Ambulatory glucose profile of our patient after switching to sulphonylurea treatment.

Discussion

We reported the case of permanent NDM that was presented beyond 6 mo of age, harboring a C42R variant in the KCNJ11 gene. This variant has been previously described in four members of a Japanese family (8). However, none of the patients had permanent NDM, as in the present case. Instead, they had variable presentations with transient NDM, childhood-onset diabetes, gestational diabetes, and adult-onset diabetes, with two cases of adult-onset diabetes being controlled with sulfonylurea.
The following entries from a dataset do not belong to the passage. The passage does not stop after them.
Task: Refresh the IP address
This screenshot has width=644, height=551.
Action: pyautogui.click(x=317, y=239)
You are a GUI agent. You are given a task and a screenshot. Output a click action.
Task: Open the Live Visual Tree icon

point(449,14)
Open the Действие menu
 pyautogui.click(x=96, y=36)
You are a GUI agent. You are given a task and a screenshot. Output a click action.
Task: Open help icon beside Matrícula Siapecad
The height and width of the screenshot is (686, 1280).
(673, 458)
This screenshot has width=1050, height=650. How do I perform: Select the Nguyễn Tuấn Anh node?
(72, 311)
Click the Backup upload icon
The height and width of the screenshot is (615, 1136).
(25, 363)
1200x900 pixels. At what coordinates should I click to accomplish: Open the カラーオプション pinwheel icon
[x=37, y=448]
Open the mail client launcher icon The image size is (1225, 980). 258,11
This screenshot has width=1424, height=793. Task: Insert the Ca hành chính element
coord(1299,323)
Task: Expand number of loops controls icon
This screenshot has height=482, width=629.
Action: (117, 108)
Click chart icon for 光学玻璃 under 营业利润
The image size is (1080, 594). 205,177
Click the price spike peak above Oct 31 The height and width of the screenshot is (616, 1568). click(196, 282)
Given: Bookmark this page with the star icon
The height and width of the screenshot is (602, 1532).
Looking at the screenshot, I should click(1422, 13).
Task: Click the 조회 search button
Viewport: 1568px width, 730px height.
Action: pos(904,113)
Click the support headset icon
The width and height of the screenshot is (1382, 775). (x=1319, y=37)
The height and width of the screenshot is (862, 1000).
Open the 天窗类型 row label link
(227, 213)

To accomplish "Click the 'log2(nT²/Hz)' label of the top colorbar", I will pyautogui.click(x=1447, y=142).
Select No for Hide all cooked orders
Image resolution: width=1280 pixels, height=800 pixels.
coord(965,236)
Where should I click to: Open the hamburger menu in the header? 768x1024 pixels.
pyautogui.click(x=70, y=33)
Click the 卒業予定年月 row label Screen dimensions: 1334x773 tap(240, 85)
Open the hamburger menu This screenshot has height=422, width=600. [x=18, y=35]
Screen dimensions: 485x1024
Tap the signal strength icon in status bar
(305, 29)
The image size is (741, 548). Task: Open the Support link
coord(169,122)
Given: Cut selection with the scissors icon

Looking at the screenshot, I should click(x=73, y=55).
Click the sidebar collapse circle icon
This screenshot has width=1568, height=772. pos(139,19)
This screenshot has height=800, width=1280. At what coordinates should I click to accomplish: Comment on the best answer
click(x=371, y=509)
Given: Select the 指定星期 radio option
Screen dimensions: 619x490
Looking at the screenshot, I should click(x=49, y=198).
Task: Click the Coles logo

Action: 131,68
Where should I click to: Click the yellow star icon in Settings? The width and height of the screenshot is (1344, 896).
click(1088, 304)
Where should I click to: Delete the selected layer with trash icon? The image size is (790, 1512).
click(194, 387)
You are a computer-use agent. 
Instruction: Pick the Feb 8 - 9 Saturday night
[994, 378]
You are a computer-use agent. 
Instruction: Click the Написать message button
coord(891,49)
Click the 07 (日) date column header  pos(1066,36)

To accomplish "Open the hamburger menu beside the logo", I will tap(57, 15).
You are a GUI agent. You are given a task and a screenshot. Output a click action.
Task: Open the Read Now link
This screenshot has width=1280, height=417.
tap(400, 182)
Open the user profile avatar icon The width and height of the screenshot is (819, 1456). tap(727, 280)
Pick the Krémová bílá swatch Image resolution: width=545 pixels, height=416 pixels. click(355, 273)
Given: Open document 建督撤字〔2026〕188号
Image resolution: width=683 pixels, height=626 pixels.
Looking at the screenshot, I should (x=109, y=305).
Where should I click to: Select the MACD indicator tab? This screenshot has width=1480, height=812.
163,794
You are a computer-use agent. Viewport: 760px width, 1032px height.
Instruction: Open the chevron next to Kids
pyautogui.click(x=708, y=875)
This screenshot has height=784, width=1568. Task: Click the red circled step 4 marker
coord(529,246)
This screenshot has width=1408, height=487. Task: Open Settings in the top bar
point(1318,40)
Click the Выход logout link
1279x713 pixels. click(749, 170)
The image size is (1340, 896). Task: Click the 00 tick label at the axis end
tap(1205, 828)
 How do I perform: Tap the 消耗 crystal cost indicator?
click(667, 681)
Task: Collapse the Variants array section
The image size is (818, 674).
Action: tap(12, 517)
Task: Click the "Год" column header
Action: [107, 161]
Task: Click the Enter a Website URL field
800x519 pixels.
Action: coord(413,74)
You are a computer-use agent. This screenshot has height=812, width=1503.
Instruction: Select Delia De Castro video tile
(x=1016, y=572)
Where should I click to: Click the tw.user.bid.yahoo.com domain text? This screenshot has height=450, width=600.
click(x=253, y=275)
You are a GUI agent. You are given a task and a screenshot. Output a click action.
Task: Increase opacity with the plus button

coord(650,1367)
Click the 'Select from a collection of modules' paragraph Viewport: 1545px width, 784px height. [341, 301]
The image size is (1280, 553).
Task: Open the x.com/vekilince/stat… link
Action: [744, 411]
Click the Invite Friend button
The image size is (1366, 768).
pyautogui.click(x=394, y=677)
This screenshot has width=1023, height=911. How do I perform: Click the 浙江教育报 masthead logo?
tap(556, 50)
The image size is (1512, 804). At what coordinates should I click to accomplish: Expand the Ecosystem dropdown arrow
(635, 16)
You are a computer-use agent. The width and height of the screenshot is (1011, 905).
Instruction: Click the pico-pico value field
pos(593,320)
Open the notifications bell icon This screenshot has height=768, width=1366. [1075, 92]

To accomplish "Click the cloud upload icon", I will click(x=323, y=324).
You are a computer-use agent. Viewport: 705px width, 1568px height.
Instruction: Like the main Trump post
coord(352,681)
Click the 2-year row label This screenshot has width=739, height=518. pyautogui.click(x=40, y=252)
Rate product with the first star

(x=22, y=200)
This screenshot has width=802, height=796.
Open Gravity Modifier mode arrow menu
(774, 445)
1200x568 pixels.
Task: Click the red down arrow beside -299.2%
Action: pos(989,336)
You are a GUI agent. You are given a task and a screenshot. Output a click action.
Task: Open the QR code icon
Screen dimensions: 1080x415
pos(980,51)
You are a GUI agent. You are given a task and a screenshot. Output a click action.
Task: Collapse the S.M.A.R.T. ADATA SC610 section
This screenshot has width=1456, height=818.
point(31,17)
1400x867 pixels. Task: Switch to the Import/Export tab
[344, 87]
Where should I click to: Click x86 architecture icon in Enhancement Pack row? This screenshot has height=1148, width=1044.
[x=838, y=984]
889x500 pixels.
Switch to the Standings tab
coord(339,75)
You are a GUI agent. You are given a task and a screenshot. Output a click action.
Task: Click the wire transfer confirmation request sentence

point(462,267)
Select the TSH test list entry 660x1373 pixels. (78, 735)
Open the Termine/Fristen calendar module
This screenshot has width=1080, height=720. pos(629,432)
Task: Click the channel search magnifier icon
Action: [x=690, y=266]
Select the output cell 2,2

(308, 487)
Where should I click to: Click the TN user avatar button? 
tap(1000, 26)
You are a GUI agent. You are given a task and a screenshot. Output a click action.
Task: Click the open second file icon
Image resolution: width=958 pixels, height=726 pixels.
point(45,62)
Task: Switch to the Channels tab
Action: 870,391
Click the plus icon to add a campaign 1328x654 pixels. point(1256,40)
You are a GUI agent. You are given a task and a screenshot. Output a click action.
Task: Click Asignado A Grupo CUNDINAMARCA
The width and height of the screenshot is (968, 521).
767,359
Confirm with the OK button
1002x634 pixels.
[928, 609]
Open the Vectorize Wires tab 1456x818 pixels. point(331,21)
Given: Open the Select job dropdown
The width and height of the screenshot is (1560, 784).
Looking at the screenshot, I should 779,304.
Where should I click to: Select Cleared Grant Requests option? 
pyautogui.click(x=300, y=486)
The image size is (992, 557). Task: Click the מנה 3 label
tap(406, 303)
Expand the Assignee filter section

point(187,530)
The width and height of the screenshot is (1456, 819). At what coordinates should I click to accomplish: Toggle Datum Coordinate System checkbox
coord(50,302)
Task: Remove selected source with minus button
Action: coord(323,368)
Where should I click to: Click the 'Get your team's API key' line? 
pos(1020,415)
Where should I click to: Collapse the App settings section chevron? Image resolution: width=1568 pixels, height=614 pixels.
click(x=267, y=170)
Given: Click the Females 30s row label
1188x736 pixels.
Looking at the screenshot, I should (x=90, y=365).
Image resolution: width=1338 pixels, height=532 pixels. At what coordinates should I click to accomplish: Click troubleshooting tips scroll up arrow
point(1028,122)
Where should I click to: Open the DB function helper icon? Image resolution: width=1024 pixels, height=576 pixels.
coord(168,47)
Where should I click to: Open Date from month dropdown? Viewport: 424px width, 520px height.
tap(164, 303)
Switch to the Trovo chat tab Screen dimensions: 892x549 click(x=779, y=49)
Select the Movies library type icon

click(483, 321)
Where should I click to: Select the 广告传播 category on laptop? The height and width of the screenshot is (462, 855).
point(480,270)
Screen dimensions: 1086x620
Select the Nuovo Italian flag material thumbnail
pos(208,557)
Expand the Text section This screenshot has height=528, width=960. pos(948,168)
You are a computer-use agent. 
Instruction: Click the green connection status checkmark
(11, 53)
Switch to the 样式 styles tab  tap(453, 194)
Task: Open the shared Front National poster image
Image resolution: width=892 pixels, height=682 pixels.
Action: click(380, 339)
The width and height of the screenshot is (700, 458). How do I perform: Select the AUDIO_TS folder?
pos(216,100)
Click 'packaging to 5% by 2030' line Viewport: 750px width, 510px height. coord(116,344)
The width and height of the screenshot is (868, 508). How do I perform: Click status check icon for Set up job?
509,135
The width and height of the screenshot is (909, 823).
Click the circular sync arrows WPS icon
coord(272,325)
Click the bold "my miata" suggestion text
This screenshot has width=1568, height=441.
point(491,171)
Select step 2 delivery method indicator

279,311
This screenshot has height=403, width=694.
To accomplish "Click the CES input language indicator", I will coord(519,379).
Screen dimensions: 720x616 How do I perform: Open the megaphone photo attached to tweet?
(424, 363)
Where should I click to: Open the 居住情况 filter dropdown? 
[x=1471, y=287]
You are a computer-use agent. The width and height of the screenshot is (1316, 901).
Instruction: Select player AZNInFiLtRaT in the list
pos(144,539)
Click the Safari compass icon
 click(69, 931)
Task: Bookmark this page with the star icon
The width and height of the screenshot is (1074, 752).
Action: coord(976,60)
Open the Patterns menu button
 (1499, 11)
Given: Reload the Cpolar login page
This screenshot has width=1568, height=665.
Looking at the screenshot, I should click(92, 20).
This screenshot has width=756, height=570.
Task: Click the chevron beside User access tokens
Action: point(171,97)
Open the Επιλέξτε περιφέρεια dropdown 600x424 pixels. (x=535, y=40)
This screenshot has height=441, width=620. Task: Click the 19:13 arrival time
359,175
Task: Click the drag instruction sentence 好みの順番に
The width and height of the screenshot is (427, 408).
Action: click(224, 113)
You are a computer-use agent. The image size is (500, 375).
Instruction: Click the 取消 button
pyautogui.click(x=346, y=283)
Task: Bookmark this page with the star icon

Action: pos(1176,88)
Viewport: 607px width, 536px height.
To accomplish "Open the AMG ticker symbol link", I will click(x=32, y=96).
While electrophysiological studies showed a reduction in ATP sensitivity and an increase in the open probability of the mutant KATP channel, this was compensated by a reduction in channel expression at the cell surface, which probably accounted for the relatively mild phenotypes and later onset of diabetes in these patients (8). The same variant had also been reported in a southern Chinese child with NDM, but details on its clinical presentation are unavailable (9). Our patient is the first reported case of permanent NDM due to this variant with a good response to sulfonylurea treatment and he was taken off insulin therapy completely. Further functional analysis in our case might help understand the factors that contribute to the more severe clinical presentation compared to previously reported patients. In addition to diabetes, our patient also had ADHD. Owing to the expression of KCNJ11 in the brain, neurological manifestations ranging from severe developmental delay and epilepsy to milder neurodevelopmental problems are well-recognized associations with KCNJ11 mutations (1, 10). The lack of improvement in the patient’s ADHD characteristics after sulfonylurea therapy, in contrast to the excellent glycemic response, is consistent with a previous study where the central nervous system phenotypes mostly showed an incomplete response to the treatment (11).

Genetic testing is routinely recommended for all infants diagnosed with diabetes before 6 mo of age (12). The yield of genetic testing is much lower in those in the latter half of the first year of life. Two articles previously evaluated the frequency of KATP channel mutations in this group of older infants. Støy et al. identified no mutations in either KCNJ11 or ABCC8 genes among 45 infants diagnosed with diabetes between 6 and 12 mo, whereas a study by Rubio-Cabezas et al. showed that KATP channel mutations represent 2.1% of diabetic cases diagnosed during this period (6, 13). The oldest reported case of NDM due to KCNJ11 mutation was diagnosed at 11.5 mo, when improvement in glycemic control and behavioral development was observed after initiation of sulfonylurea treatment (7). Our patient, who presented with DKA at 10 mo of age, was treated for type 1 diabetes until 13 yr of age. Apart from pancreatic autoantibodies, measurement of C-peptide also helps differentiate type 1 diabetes from monogenic diabetes (12). As in our case, preserved β-cell function with detectable C-peptide is unusual in long-standing type 1 diabetes. Together with the clinical presentation and absence of pancreatic autoantibodies, this prompted us to further pursue genetic testing for monogenic diabetes despite its presentation at an atypical age. Similar to the oldest reported case, the diagnosis has resulted in more effective treatment and better clinical outcomes, illustrating the importance of extending genetic testing for KATP channel mutations in older infants with antibody-negative diabetes.

Conclusion

In conclusion, we described the case of a patient who presented with permanent NDM at 10 mo of age caused by a mutation in the KCNJ11 gene that was detected later in adolescence. The transition from insulin therapy to oral sulfonylurea resulted in a positive impact on glycemic control and improved the quality of life. Given the promising clinical benefits of such therapy, genetic testing for monogenic diabetes should be extended to infants diagnosed with diabetes before 12 mo of age.

Conflict of interests

The authors have no conflict of interest to declare.